You may, if you please, categorize this as “supply-driven” and say it must therefore be inefficient. Does this insight enable you either to tell me why the scenario I’ve described is impossible, or else to show how to save more lives for the same amount of money by not being “supply-driven”?
(I’m still not sure I understand what you’re saying about warm fuzzies, but I still don’t think it matters because EA is not about warm fuzzies so I’m not going to try very hard.)
Everything I say is just my opinion. Do you mean something more than that? (And is it in fact your opinion that the worst-off people by most measures don’t tend to be very poor? For instance, suppose we looked at the following populations: 1. People who have involuntarily had nothing to eat for at least five days in the last month. 2. Parents who have had at least three children die. 3. People who die before the age of 40. I’m guessing that those groups are all statistically a lot poorer than the population as a whole.)
I have no idea what tourists’ love of unique and different cultures has to do with this. I agree that someone who is still alive is necessarily still alive and that puts an upper bound on how things are for them, but it seems to me to be a very low upper bound.
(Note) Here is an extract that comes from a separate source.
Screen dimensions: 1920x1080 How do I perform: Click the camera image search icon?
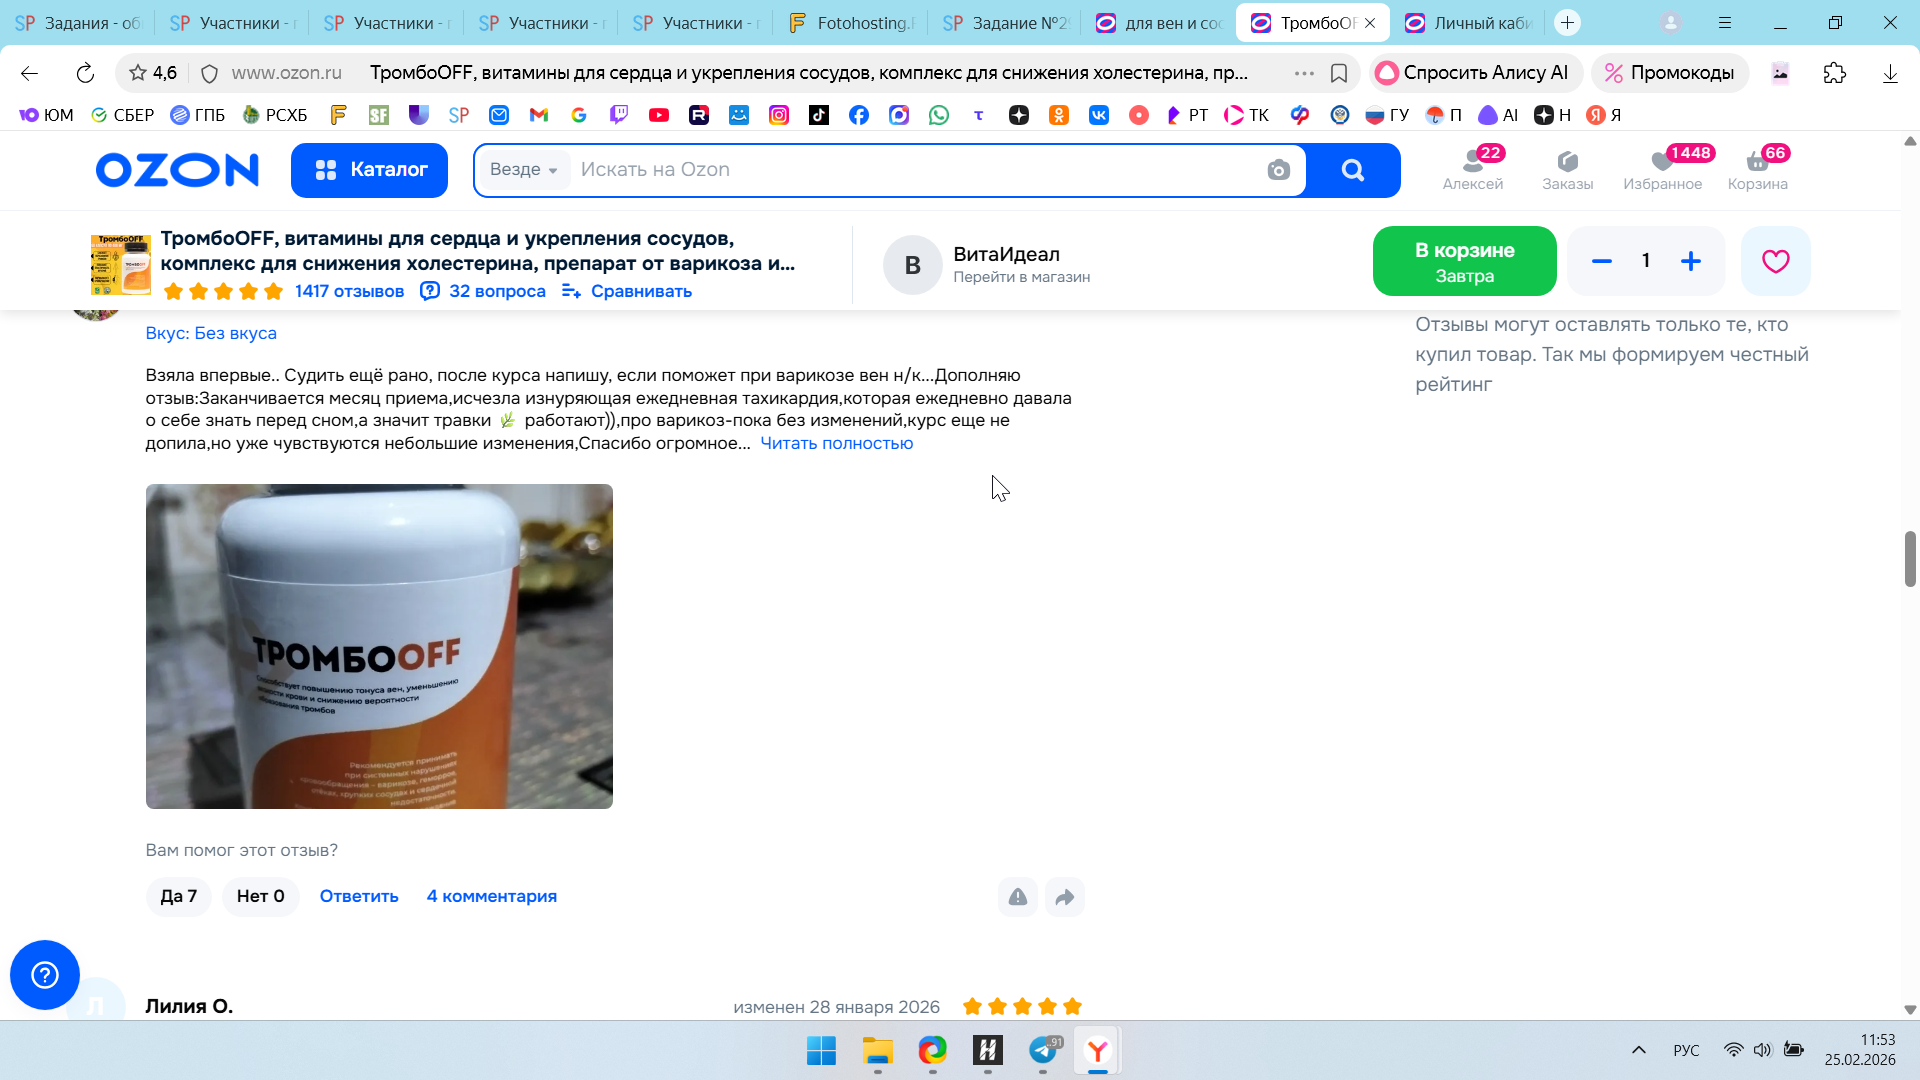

Sorry, I don’t think I understand how that’s responsive to the question I asked. Is there any chance that you could answer it (or, of course, explain why you choose not to) more explicitly?
What markets give us (in theory, subject to various conditions) is a Pareto-efficient allocation of resources. And there’s a theorem that says that (in theory, subject to various conditions) one can get any Pareto-efficient allocation of resources by doing a bunch of pure money-transfer operations and then letting the market do its thing.
That’s nice, and it indicates that the market is optimizing something that increases as individual utility does: some notion of net utility. But what, exactly? Well, it needs to be one that regards those money-transfers as net-utility neutral.
So, suppose I have $1M and you have $1K, and otherwise we’re fairly similar. Because of the diminishing marginal utility of money, a given amount of money is worth more to you than to me. A common approximation is to say that if you have $X then the marginal utility of an extra $1 is roughly proportional to 1/X; equivalently, that the marginal utility of an extra $1 is roughly proportional to 1/wealth. In that case, an extra $1 for you gains you about as much extra happiness as an extra $1K for me. Consider a transaction in which I find 1000 people like you and pay you each $1 in exchange for what you consider to be $1 worth of inconvenience or pain; I have lost $1K but will be content if I get what I consider to be $1K worth of convenience or pleasure. So we have a possible transaction to which all participants are indifferent: I get a certain amount of happiness; 1000 people each get a roughly equivalent amount of unhappiness; and some money is transferred between us. If money transfers are net-utility-neutral, then by reversing those transfers we get another simpler “utility-neutral” transaction: X units of happiness for me, X units of unhappiness each for 1000 people. So long as they’re 1000x poorer than me.